By Sean Meyer
Indwell is a non-profit organization with some four decades of history in building affordable housing communities and providing support for people seeking wellness and belonging.
To date, the organization has more than 500 people living in 11 communities across Hamilton, Woodstock and Simcoe. Indwell’s expansion is bringing it to the Forest City with a pair of projects as it sets up London as a regional office from which it can continue to expand into southwestern Ontario.
Julie Ryan is new to Indwell — having started with the organization Jan. 2 — but she’s certainly no stranger to community engagement and fundraising, essential roles in getting more people in London housed in safe and welcoming spaces.
“I’m still new to the organization, but everything I’ve learned tells me they have a really great model, this idea that people need community,” Julie said. “When you have been marginalized for much of your life, sometimes community is hard to find. What Indwell does is create these communities.”
Indwell either builds from new or renovates existing spaces, providing the majority of affordable housing through either studio or one-bedroom apartments.
People who live at Indwell, Julie explains, have experienced homelessness, face mental illness, active addictions, or sometimes have physical disabilities that make it difficult for them to live without some form of support.
Indwell has been around for 40 years, but the first 25 or so of those years were spent operating a group home in Hamilton.

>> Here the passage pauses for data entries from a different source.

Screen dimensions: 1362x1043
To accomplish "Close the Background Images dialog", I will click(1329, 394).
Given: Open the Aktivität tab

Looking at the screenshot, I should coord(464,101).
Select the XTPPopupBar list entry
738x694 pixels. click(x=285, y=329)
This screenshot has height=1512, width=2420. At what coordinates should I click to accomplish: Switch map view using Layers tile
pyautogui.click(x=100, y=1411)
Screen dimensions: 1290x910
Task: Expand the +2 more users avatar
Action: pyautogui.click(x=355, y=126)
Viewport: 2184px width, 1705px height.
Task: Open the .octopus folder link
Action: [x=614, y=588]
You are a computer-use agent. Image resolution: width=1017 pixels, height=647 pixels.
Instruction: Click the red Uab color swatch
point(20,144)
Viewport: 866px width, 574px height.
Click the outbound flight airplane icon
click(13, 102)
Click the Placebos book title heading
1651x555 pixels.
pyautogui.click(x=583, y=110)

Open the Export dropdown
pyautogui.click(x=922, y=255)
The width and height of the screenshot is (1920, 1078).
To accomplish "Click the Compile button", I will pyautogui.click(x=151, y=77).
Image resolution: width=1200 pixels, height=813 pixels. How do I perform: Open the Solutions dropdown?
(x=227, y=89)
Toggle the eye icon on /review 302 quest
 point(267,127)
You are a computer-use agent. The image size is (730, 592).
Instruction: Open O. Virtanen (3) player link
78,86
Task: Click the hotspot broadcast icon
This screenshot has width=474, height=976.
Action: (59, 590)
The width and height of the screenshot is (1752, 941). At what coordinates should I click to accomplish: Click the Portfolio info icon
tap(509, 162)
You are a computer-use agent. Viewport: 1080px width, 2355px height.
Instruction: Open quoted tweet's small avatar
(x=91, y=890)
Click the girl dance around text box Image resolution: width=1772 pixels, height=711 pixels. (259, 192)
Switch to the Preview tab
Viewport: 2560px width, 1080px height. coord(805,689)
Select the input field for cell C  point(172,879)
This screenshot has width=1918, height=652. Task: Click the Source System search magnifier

It was around 2000 that the organization made the decision to expand its mission.
Individuals applying for housing are often referred to Indwell through various partners and social service organizations.
“When you give people supportive housing it helps them be more stable, lead more fulfilling lives, and participate in their community,” Julie said. “The supports can be anything from connections to social services in the community, help navigating different governmental programs . . . in some places we have nursing support, social workers; it really depends on the needs of the tenants.”
Plans are for Indwell to welcome people into its first building, 356 Dundas St. (across from Morrissey House), which it will operate with the long-term goal of owning the building as well.
Construction is expected to be complete by this spring with the hope of moving people into the building’s 66 apartments this summer. Indwell’s second building — construction of which is expected to begin in 2020 — will be at 744 Dundas St., the former Embassy Hotel with another 70 units.
Getting all this work done so quickly has benefited, Julie readily admits, from Indwell having set up at Innovation Works.
The move made sense, she adds, because of the collaborative nature of the space and the technical infrastructure it provides.
One of the biggest advantages of being an Innovation Works co-tenant, Julie said, is all the connections she has already made in just one month within the space.
For example, she happens to sit directly across from the desk of Poverty Research Centre at King’s co-ordinator Mike Courey, who she’s already had, “several really great conversations with. That’s exciting.”
Julie explains those types of connections are important, particularly because when some individual or group is working on something with considerable social good, “like affordable housing,” people naturally want to help.
However, the organization is also committed in making sure it takes everyone’s opinions into account.
“We want to make sure we have the support of the community and that we are addressing any concerns people might have around affordable housing in their neighbourhoods,” she said. “Being at Innovation Works will help connect me with people who can help facilitate that community acceptance and support.”